Dans le secteur de la construction, les Tessinois travaillaient comme maçons, tailleurs de pierres, chefs de chantiers, stucateurs ou sculpteurs. Les maestri comacini sont les artistes les plus fameux du Tessin et de la Lombardie pendant le Moyen Âge. Au XVIe siècle les architectes Domenico Fontana, Carlo Maderno et Francesco Borromini s’illustrent à Rome par leurs constructions. Plus tard, on trouve de nombreux architectes tessinois en Russie (Domenico Trezzini, Antonio Adamini, Domenico Gilardi, Giorgio Ruggia).

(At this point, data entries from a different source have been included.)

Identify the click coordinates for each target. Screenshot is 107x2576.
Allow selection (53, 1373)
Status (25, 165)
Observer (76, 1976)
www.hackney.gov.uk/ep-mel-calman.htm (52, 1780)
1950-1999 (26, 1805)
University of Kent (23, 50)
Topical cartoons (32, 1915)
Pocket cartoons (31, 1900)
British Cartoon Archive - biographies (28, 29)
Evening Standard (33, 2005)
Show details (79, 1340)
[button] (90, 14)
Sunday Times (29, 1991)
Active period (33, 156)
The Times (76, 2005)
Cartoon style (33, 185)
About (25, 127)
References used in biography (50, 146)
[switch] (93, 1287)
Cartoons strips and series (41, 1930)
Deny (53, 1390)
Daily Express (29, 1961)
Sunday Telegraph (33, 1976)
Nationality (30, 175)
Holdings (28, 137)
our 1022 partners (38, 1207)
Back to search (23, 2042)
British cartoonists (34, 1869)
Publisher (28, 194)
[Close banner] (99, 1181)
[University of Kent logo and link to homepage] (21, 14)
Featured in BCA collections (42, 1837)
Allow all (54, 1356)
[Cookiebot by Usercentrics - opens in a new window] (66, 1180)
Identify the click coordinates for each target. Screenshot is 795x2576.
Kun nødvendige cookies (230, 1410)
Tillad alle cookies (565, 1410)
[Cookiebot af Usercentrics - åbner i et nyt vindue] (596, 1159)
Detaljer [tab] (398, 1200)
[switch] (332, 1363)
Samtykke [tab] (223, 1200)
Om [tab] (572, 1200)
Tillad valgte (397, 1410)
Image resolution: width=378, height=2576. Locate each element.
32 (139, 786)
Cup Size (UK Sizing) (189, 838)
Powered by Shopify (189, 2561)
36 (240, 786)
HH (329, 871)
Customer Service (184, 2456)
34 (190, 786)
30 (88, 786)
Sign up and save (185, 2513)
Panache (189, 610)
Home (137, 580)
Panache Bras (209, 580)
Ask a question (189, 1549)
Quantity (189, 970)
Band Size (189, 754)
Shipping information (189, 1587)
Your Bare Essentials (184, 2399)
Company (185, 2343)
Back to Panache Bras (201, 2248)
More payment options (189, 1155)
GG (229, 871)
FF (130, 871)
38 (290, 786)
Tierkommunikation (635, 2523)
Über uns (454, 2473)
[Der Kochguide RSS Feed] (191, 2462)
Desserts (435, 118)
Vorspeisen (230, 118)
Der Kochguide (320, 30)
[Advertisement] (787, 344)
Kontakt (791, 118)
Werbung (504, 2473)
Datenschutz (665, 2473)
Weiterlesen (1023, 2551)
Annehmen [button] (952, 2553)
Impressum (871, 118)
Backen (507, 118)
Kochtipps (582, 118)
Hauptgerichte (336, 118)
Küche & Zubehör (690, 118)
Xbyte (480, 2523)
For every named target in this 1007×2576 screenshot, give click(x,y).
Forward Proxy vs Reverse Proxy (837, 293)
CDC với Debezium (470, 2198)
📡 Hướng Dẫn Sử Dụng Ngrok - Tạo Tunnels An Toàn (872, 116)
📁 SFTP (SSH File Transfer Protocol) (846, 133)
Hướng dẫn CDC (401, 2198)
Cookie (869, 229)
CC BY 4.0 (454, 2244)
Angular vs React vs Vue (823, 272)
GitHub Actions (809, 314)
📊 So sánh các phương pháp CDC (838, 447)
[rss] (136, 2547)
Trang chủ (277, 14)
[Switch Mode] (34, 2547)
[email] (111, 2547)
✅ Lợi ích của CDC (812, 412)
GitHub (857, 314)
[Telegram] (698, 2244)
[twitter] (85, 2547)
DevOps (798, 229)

Dans le commerce, les habitants du val Blenio sont chocolatiers Ă Milan, marchands de marrons dans de nombreuses villes, entre autres Lyon et Paris, et restaurateurs Ă Londres.
Dans le secteur des services, les métiers exercés à l’étranger étaient porteurs, sommeliers, chaudronniers (du val Colla), rémouleurs, vitriers (de Claro), briquetiers (du Malcantone), ramoneurs (du val Onsernone). Les adultes étaient souvent accompagnés de jeunes garçons qui devaient s’occuper de travaux très dangereux et malsains. Un exemple typique était celui des ramoneurs qui devaient descendre à l’intérieur des cheminées.
Au début du XIXe siècle, les Tessinois en Italie étaient environ dix mille[1] et plus de dix mille personnes émigraient chaque année dans les différents pays européens. En 1858, environ huit mille Tessinois étaient inscrits à l’ambassade suisse de Paris[2].
En 1853, le général Radetzky, gouverneur du Royaume lombard-vénitien, ordonne l’expulsion des Tessinois et la fermeture de la frontière[3]. Plus de six mille Tessinois furent expulsés ce qui conduisit à une grave crise au Tessin. Il a fallu s’occuper de toutes ces personnes sans travail. La mesure a été abrogée deux années plus tard.
L’émigration en Californie
L’émigration tessinoise vers la Californie durant le XIXe siècle a débuté lors de la découverte de l’or. Les deux premiers émigrés furent des habitants de la Leventine qui arrivèrent à San Francisco en 1849. Les années suivantes le nombre d’émigrés augmente et varie entre moins de cent et plusieurs centaines. La majorité provient des vallées supérieures du Tessin, surtout du val Maggia et de la Leventine. Il arrivait que la Commune ou la Commune bourgeoise prêtait l’argent pour le voyage[4]. Il fallait souvent hypothéquer les biens immobiliers ou faire un emprunt privé. L’émigrant s’adressait à une agence d’émigration[5] et signait un contrat qui précisait le parcours et les menus des repas. Il fallait prendre la diligence et souvent passer à pieds le col du Saint-Gothard. À Lucerne on pouvait prendre le chemin de fer.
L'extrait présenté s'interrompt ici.